On Monday, Justice Ahmed Mohammed fixed the hearing after the court granted an ex-parte order for substituted service on the presidential hopeful who had so far evaded personal service of court processes.
The court ordered that the court process be served at the APC’s National Secretariat and the service will be deemed as being properly served.
The plaintiffs, four chieftains of the APC, are asking that the court disqualify Mr Tinubu from contesting or participating in the 2023 presidential elections as the APC’s candidate on the grounds of him supplying fake documents to the Independent National Electoral Commission (INEC) as the presidential candidate of the party.
In a 33-paragraph affidavit filed in court and deposed to by Ibiang Miko Ibiang, the plaintiffs claim that Mr Tinubu falsely swore to an affidavit in 1999 where he said he attended St.
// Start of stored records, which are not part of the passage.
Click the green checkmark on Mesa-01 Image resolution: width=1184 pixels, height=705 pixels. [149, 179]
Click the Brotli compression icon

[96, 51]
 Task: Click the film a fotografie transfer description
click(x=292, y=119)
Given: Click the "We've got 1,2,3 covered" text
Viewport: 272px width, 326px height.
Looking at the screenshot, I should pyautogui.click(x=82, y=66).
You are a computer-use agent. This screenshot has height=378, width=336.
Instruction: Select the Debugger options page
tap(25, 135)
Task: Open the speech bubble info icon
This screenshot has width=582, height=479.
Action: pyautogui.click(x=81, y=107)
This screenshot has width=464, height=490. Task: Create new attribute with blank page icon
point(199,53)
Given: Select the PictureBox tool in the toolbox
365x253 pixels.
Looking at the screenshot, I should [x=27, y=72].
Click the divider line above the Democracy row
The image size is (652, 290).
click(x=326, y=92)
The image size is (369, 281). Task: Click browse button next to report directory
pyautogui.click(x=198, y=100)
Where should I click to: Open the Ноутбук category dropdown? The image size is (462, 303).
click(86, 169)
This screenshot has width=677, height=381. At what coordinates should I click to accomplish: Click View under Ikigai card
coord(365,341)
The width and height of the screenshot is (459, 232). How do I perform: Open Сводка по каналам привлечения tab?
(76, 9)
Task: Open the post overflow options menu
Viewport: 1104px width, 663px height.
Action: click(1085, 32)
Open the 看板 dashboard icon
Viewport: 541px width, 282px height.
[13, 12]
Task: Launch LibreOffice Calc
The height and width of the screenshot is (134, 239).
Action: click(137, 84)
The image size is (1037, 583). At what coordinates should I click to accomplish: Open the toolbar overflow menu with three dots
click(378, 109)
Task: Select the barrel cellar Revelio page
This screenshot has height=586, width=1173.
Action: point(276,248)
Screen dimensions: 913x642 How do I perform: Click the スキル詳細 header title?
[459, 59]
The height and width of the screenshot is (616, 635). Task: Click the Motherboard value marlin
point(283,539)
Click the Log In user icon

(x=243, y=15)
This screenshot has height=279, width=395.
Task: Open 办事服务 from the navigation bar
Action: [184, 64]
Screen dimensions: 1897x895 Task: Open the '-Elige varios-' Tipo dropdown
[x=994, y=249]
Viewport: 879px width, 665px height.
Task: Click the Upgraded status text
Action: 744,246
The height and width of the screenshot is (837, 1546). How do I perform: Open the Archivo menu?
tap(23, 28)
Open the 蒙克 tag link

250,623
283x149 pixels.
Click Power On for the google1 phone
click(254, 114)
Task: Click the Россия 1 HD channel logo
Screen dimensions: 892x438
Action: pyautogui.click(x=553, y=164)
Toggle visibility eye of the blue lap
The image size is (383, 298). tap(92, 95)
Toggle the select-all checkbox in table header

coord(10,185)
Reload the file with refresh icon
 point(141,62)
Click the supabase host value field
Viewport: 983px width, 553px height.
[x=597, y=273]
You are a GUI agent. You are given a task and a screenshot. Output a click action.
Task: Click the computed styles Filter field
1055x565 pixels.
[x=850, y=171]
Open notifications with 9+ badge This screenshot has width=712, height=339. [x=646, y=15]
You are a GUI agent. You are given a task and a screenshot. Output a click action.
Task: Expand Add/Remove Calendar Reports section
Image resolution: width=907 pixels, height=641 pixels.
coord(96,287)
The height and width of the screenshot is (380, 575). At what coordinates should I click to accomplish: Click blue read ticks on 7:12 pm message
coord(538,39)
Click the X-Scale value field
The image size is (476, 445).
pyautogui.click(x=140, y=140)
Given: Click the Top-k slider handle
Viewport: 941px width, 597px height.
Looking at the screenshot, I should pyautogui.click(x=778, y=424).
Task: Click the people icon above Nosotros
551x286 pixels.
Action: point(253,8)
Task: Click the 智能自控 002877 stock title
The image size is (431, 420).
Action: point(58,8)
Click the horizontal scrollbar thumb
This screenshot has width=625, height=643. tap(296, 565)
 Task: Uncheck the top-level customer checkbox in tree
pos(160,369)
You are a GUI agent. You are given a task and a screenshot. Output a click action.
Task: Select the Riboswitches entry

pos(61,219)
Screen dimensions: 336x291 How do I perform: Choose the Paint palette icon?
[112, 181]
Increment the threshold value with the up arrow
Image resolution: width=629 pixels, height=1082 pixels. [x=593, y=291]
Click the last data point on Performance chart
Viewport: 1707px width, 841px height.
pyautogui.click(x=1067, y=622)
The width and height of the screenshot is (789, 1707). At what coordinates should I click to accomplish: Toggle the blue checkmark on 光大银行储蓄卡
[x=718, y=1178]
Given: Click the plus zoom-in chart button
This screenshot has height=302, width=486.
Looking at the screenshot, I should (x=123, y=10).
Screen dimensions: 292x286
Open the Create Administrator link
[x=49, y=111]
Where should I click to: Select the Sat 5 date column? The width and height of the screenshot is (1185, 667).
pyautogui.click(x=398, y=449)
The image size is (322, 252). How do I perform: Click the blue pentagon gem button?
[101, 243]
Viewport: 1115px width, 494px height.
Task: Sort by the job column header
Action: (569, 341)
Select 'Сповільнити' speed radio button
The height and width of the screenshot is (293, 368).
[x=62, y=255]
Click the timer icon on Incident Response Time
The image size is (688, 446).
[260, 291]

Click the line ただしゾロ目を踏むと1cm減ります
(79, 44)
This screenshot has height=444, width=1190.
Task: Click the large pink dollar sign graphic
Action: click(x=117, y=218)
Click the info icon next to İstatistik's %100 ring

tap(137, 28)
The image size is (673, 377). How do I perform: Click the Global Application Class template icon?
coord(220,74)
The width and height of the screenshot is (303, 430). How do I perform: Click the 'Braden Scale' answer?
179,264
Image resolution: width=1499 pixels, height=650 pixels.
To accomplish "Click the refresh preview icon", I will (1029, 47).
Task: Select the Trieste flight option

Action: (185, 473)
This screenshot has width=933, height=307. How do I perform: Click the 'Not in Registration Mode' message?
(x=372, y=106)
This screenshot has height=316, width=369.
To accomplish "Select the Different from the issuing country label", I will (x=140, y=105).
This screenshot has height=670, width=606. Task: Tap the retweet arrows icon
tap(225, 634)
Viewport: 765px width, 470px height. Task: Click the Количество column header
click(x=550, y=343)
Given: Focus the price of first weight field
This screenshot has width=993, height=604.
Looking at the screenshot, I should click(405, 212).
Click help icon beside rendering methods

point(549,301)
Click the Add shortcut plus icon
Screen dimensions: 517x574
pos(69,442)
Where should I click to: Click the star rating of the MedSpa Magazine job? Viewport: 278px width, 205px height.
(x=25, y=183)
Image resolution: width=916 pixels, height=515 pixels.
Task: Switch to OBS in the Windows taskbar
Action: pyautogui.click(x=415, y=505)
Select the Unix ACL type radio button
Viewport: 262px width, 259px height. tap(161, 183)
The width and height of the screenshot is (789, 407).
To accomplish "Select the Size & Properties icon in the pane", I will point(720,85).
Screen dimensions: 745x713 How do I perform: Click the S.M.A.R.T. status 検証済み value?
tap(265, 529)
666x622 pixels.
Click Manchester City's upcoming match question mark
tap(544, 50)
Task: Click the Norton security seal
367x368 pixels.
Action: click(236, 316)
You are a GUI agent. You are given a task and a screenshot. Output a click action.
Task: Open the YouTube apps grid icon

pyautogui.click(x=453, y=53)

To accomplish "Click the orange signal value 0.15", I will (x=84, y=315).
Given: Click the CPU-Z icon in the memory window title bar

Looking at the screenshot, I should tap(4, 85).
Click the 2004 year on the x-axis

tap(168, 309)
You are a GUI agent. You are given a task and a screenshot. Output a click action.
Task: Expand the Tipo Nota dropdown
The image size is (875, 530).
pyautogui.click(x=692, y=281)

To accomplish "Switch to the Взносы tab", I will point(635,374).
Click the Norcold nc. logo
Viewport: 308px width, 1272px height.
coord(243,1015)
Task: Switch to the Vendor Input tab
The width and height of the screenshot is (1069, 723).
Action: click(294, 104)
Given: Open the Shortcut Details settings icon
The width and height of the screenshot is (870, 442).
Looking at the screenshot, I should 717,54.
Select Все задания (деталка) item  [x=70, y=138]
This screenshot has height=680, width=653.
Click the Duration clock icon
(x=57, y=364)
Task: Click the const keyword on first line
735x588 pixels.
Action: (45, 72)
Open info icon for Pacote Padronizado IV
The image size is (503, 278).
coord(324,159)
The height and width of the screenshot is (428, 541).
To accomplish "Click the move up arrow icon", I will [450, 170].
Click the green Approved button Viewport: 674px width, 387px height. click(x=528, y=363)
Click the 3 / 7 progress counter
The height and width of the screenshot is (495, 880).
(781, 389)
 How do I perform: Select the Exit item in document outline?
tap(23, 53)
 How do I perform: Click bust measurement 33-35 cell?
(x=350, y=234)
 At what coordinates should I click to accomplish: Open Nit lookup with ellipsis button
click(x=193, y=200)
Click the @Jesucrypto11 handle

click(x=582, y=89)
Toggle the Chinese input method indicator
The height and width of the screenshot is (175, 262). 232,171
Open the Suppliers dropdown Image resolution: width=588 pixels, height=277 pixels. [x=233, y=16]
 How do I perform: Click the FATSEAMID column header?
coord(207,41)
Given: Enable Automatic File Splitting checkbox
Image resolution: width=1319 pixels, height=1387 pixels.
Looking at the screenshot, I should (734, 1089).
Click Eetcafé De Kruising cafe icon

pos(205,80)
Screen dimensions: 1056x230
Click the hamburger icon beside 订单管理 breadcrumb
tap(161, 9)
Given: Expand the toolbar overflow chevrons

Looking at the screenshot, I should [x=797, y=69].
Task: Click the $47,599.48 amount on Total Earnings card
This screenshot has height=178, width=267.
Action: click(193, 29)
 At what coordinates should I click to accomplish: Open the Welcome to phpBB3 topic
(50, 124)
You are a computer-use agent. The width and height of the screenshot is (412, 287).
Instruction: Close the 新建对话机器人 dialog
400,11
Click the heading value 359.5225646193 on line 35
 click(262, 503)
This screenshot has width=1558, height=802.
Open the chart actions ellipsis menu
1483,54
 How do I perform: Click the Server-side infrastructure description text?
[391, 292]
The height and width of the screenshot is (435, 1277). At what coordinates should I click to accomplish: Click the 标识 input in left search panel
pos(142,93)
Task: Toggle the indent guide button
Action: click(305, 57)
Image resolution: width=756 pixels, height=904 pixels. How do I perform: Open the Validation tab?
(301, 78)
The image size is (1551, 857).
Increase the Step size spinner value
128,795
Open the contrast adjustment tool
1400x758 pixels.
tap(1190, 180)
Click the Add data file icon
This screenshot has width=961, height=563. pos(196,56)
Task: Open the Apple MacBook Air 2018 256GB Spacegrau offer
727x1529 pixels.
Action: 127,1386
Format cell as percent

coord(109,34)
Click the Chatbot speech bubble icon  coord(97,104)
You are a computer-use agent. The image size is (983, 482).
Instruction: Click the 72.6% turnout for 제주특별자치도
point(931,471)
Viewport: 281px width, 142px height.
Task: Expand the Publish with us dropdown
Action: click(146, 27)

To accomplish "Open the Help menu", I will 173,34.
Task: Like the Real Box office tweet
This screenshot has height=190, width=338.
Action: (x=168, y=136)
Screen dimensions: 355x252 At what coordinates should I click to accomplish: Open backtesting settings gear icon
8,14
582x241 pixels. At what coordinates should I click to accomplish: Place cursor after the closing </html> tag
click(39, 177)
Paul Aroloya Children Home School, Ibadan, between 1958 and 1964, as well as the Government College, Ibadan between 1965 and 1968 and presented the document to INEC.
In June, Mr Tinubu had disclosed to the electoral body via an affidavit that he did not attend primary and secondary schools as part of his eligibility filings for the 2023 presidential elections.
The documents reported by Peoples Gazette revealed two blank spaces when asked what establishments provided Mr Tinubu with his primary and secondary education. However, Mr Tinubu noted his degree in business and administration in 1979 received from the Chicago State University.
The former Lagos governor claimed he was on self-exile from October 1994 to October 1998 and his credentials had been stolen from his home before he returned.
“When I returned I discovered that all my property, including all the documents relating to my qualifications and my certificates in respect of paragraph three above, were looted by unknown persons,” said Mr Tinubu.
The current claims made by the APC chieftain are at odds with previous declarations made by him. In 1999 and 2003, when Mr Tinubu ran for office as a governorship candidate in Lagos, he claimed that he attended primary and secondary schools.
He said he attended St Paul Children’s Home School, Ibadan, between 1958 to 1964; while his secondary education was at Government College, Ibadan, between 1965 to 1968. From Ibadan, Mr Tinubu said went to Richard Daley College, Chicago, from 1969 to 1971.
The Chicago State University said it was unable to provide clarity on the primary and secondary schools attended by Mr Tinubu as his academic records are protected by American privacy laws.